[Start of Attachment]

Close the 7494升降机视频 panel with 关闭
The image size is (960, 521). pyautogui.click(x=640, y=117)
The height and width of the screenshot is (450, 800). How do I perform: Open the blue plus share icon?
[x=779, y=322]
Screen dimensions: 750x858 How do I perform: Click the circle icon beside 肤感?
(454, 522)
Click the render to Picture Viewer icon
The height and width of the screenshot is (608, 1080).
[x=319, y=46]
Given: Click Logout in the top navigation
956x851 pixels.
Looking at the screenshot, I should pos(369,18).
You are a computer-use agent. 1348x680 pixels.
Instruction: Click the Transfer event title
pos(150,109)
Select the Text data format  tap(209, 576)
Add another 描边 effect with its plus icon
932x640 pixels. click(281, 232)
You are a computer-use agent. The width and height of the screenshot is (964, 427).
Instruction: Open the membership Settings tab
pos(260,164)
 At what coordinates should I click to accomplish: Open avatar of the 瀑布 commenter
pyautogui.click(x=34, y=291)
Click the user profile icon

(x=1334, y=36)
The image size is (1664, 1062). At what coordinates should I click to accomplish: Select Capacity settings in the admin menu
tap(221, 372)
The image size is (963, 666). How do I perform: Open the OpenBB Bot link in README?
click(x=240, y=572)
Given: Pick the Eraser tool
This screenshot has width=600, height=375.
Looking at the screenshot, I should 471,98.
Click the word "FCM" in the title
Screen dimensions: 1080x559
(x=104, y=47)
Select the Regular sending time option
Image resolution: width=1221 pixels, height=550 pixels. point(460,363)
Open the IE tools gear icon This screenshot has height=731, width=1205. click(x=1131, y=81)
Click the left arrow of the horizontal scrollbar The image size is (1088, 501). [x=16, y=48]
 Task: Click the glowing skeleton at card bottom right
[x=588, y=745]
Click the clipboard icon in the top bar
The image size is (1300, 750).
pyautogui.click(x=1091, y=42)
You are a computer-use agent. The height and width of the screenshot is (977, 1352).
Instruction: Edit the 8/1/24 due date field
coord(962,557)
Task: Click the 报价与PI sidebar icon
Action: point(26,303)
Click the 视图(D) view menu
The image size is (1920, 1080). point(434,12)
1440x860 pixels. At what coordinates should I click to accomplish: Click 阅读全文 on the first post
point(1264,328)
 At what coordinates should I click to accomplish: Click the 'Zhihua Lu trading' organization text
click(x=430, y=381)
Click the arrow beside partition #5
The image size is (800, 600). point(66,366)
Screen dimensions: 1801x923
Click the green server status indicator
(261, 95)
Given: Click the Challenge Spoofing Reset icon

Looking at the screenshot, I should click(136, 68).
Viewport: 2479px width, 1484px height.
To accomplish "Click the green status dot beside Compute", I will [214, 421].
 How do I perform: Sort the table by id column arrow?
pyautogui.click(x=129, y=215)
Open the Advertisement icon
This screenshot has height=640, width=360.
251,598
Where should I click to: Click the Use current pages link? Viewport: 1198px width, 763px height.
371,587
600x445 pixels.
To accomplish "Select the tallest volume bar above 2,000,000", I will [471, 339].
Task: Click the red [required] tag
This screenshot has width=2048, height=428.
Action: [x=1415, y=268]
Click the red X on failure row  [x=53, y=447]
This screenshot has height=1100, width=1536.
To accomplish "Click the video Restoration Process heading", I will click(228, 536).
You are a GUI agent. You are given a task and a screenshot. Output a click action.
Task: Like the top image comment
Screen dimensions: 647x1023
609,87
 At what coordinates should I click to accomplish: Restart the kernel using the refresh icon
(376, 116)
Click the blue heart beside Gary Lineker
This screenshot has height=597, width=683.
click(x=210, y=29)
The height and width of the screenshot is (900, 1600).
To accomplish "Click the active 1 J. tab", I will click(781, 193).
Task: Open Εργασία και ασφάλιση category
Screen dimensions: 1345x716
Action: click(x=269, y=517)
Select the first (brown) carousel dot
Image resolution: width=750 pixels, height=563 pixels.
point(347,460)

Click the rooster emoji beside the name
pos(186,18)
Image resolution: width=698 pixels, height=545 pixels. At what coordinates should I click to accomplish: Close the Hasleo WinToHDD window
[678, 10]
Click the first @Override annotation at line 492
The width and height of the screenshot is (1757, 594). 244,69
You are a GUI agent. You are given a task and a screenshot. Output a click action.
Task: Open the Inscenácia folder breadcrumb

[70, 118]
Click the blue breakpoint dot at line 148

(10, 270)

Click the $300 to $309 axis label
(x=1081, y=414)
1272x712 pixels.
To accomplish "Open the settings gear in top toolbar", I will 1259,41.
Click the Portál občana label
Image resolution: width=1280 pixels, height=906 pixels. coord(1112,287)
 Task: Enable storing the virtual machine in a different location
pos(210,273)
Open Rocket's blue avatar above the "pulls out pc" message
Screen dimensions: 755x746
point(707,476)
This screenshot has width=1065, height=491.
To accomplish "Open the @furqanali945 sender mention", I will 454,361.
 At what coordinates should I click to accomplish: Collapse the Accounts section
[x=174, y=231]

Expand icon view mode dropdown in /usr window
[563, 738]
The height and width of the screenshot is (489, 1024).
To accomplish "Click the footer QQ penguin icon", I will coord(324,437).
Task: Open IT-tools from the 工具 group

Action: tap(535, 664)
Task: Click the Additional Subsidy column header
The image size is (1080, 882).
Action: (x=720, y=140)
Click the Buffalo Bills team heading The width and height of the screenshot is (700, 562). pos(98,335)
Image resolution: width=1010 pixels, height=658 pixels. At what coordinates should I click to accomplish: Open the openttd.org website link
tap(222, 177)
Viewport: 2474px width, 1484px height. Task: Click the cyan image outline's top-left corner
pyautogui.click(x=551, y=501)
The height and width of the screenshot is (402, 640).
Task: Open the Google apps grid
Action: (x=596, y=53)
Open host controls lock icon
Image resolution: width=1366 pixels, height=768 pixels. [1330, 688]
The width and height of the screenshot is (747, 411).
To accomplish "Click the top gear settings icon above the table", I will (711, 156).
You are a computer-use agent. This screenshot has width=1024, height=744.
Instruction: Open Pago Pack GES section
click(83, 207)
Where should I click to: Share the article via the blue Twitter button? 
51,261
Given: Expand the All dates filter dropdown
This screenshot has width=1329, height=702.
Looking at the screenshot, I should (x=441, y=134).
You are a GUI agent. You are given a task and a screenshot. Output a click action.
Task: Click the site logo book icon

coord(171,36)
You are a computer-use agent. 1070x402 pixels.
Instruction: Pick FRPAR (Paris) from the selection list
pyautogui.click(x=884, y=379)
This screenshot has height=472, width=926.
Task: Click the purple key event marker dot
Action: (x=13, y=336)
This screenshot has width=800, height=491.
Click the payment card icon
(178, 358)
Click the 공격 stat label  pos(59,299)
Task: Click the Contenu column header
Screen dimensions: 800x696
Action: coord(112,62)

[End of Attachment]

- _Task instructions_
The answer must be every line from the entries above that holds the string "computer".

- _Answer section_
You are a computer-use agent. 1348x680 pixels.
You are a computer-use agent. The width and height of the screenshot is (964, 427).
You are a computer-use agent. The height and width of the screenshot is (977, 1352).
You are a computer-use agent. This screenshot has width=1024, height=744.
You are a computer-use agent. 1070x402 pixels.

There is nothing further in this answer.